WHAT IS ASKED:
Put the listing below into a JSON array of strings, one string per line, from the line with "Task: Connect the Amazon S3 connector" to the line with "Action: tap(610, 238)". Skip blank lines and leave the pictures out.

RECORDS FOR THIS EXERCISE:
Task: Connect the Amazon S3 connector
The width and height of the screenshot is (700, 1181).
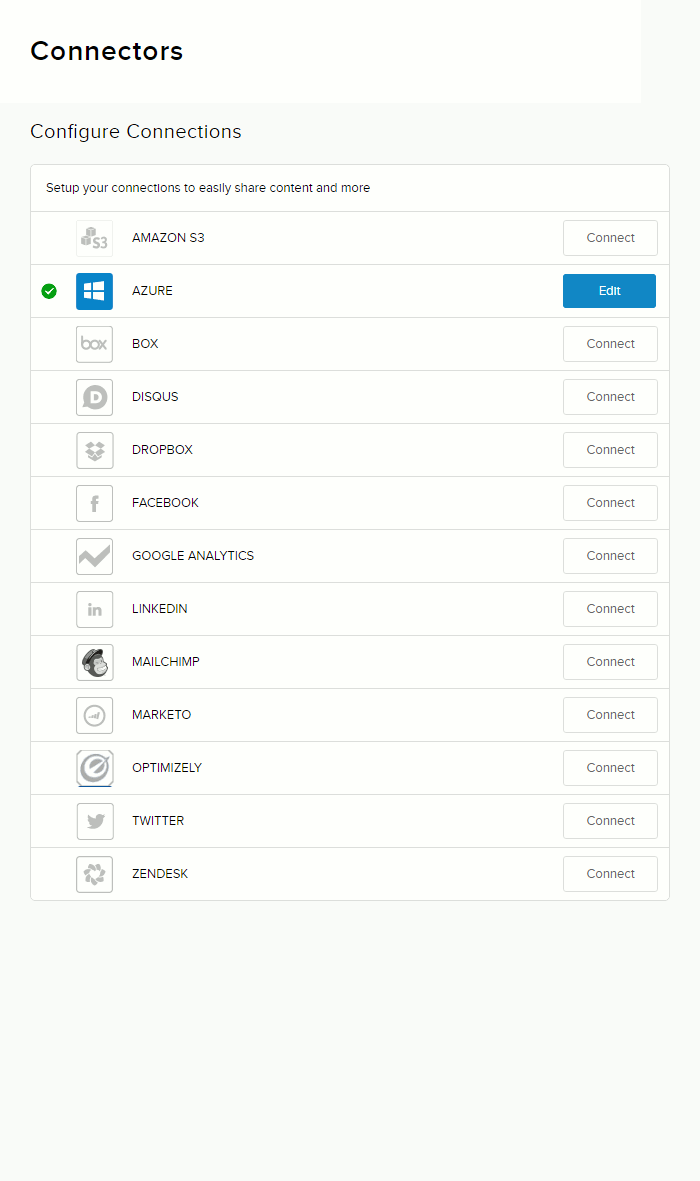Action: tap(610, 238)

==

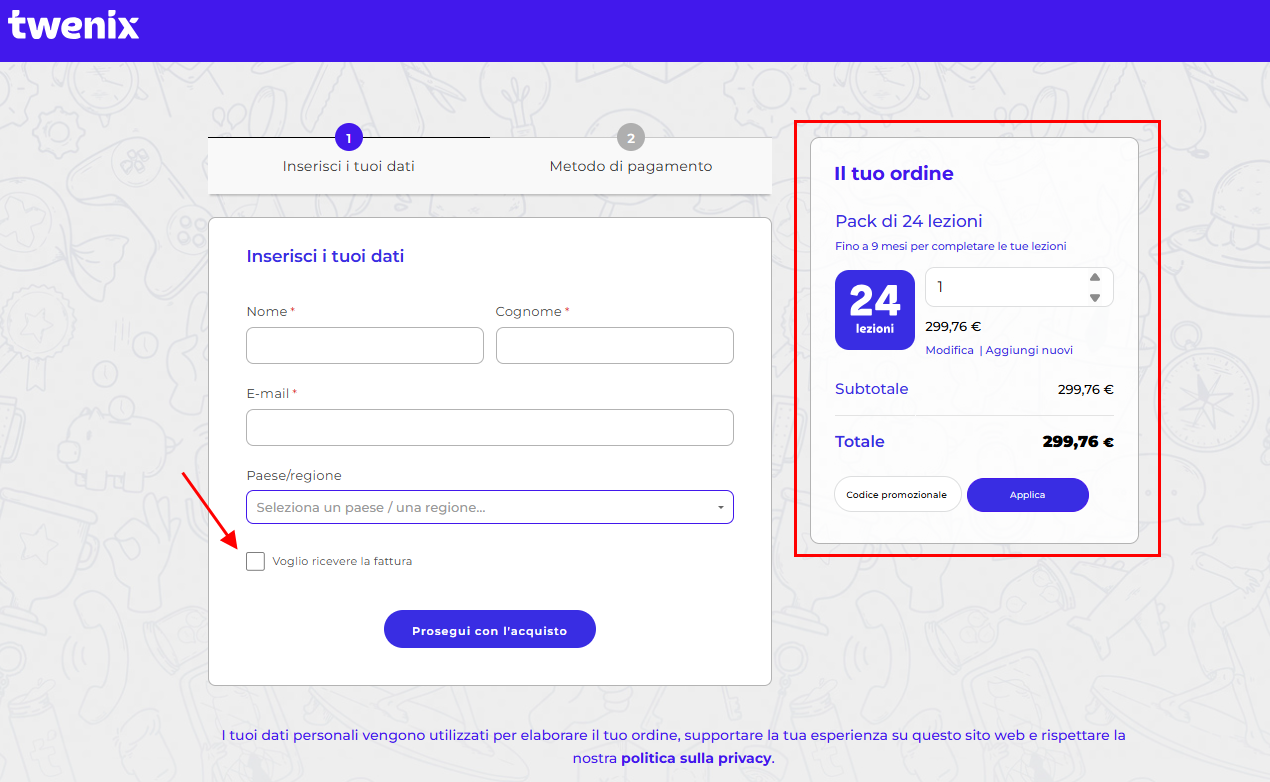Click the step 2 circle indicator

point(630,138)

EXERCISE ANSWER:
[
  "Task: Connect the Amazon S3 connector",
  "The width and height of the screenshot is (700, 1181).",
  "Action: tap(610, 238)"
]